>>>>
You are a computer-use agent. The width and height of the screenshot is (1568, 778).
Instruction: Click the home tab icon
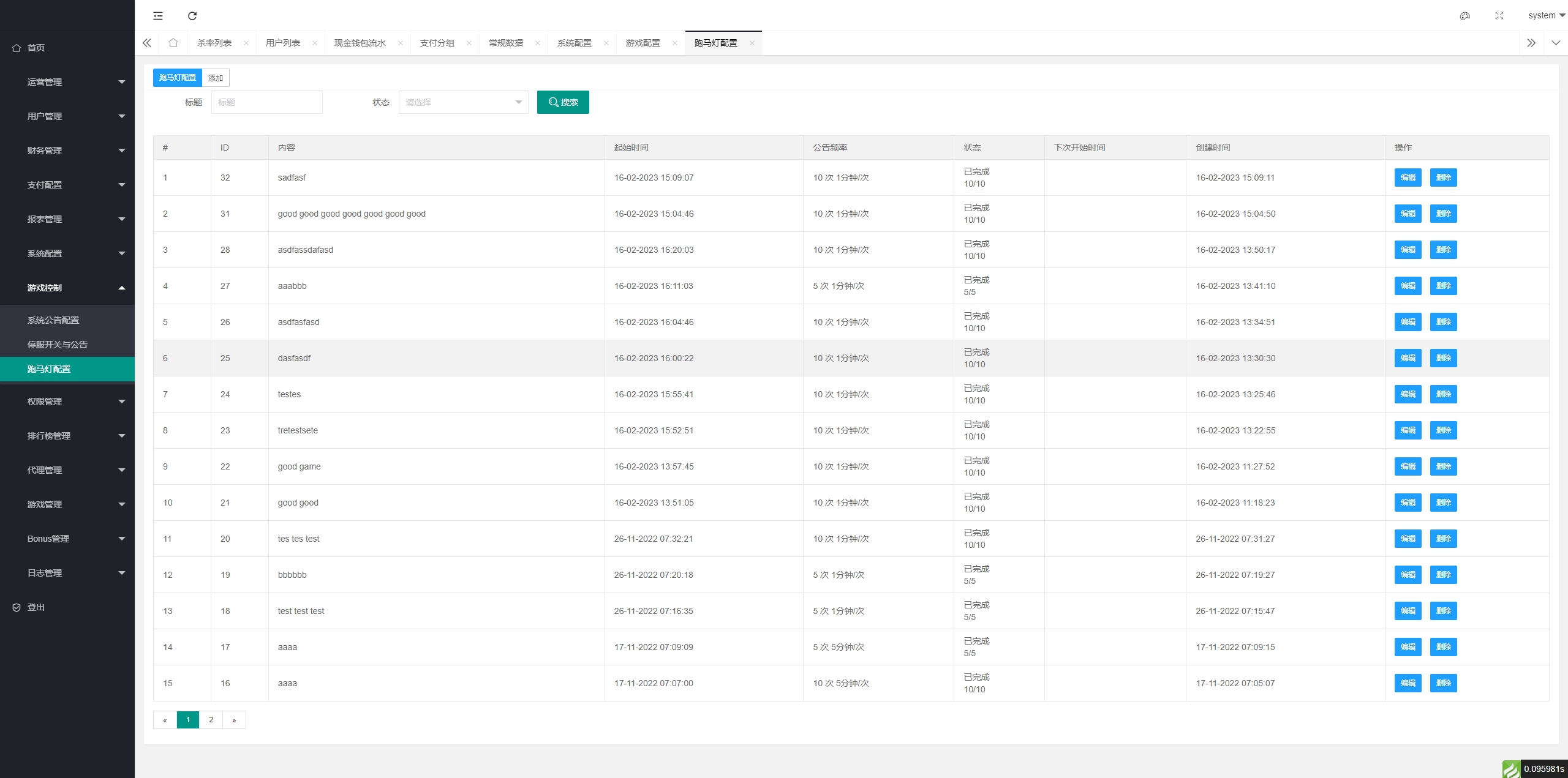click(173, 43)

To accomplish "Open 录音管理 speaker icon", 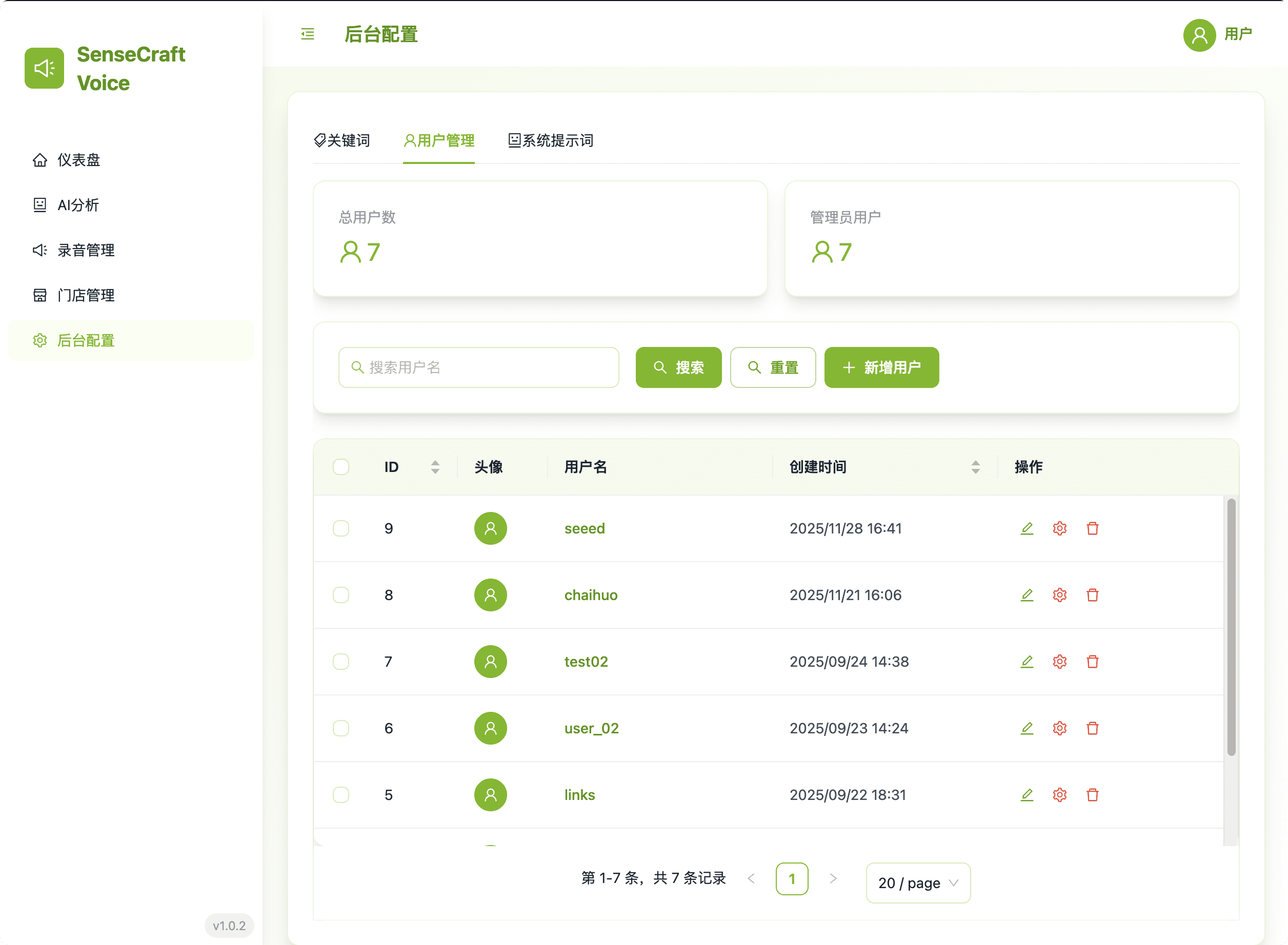I will [x=39, y=250].
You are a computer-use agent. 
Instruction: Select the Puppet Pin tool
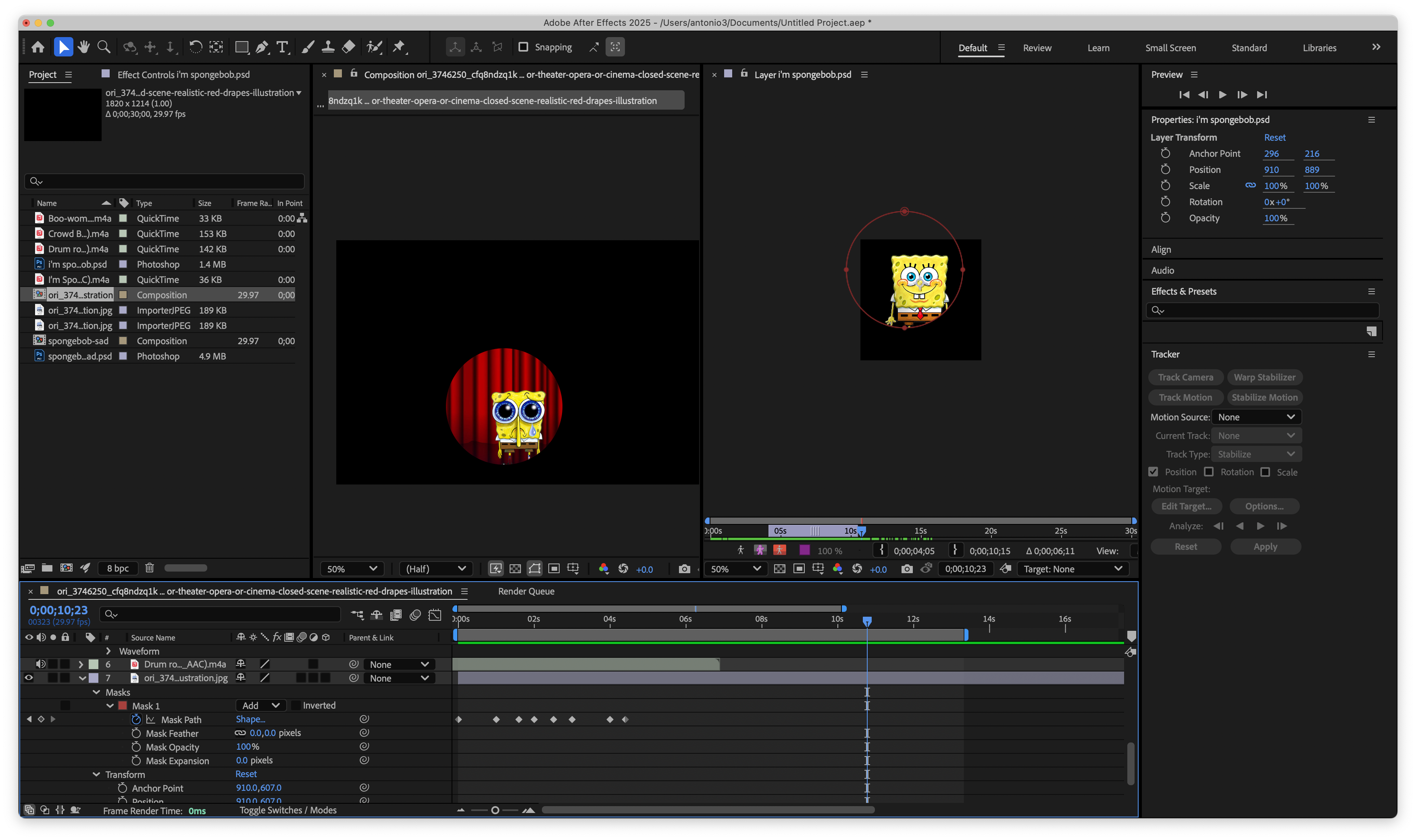[x=399, y=47]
<<<<
== Task requirements ==
Count the lines of the data above where the string "agent" shows up; reply with the number only.

== Solution to the exercise ==
2